Qu’il s’agisse du portail web www.info-risques.be ou de la plateforme BE-Alert, des campagnes de communication sont prévues prochainement pour informer les citoyens. Les autorités locales responsables la planification d’urgence et de la gestion de crise concernés par l’utilisation de ces outils seront informées et associées à ces initiatives.

Pour renforcer encore les démarches existantes dans la communication sur les risques, une vaste campagne d’information et d’actions de communication sera en effet menée par le Centre de crise, en collaboration avec la chancellerie du premier ministre pour l’organisation pratique et différents partenaires pour les actions concrètes, dès la fin du premier semestre 2016 et ce, pour période de trois ans.
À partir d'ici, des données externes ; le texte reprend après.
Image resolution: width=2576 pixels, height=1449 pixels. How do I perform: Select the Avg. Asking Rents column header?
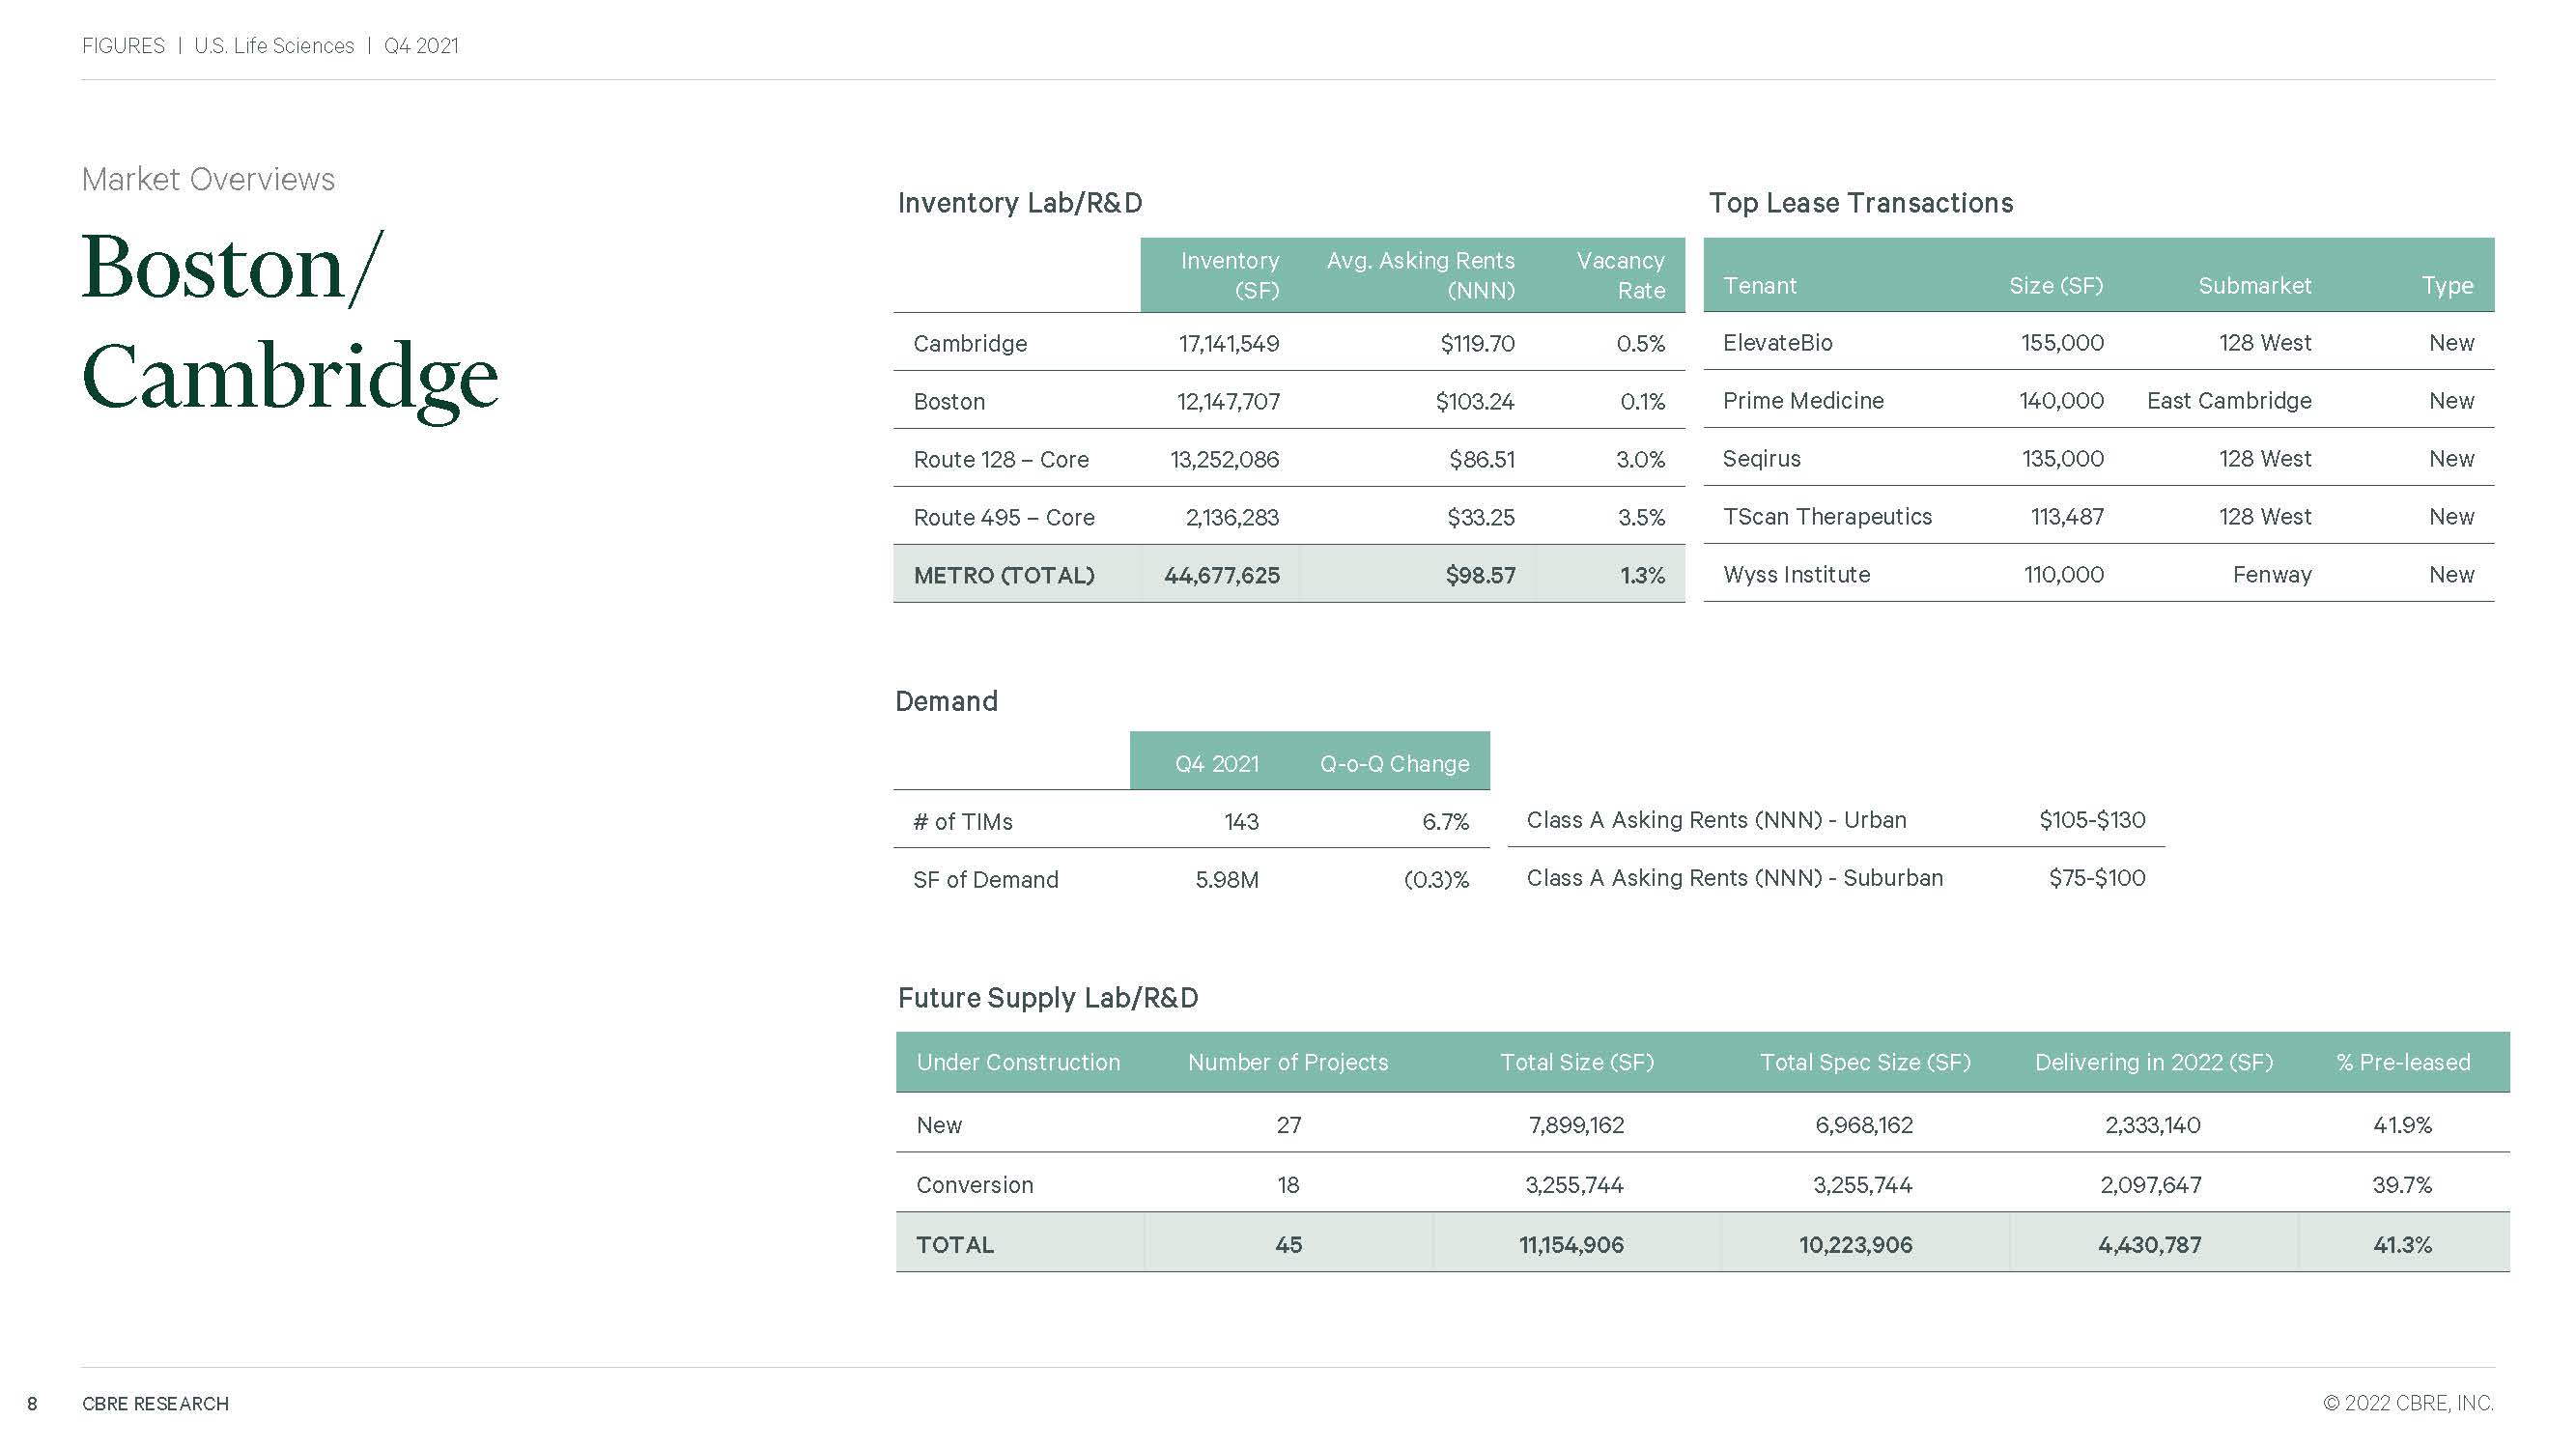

Cette campagne menée sous la coupole « info-risques.be » a pour objectif de sensibiliser le citoyen à l’autoprotection et aux bons comportements à adopter en situation d’urgence quelle qu’elle soit. En effet, l’éducation au risque forme un tout nécessitant une même démarche quel que soit le risque considéré.

En ce qui concerne BE-Alert, une campagne de sensibilisation, cadrant dans les actions menées pendant trois ans avec info-risques.be, est prévue une fois la nouvelle plate-forme adress-based opérationnelle et les utilisateurs formés. Cette campagne aura pour but de faire connaître cet outil et d’augmenter le nombre d’inscriptions de données personnelles de contact dans le système. Un site web informatif spécifique sera notamment créé à cet effet.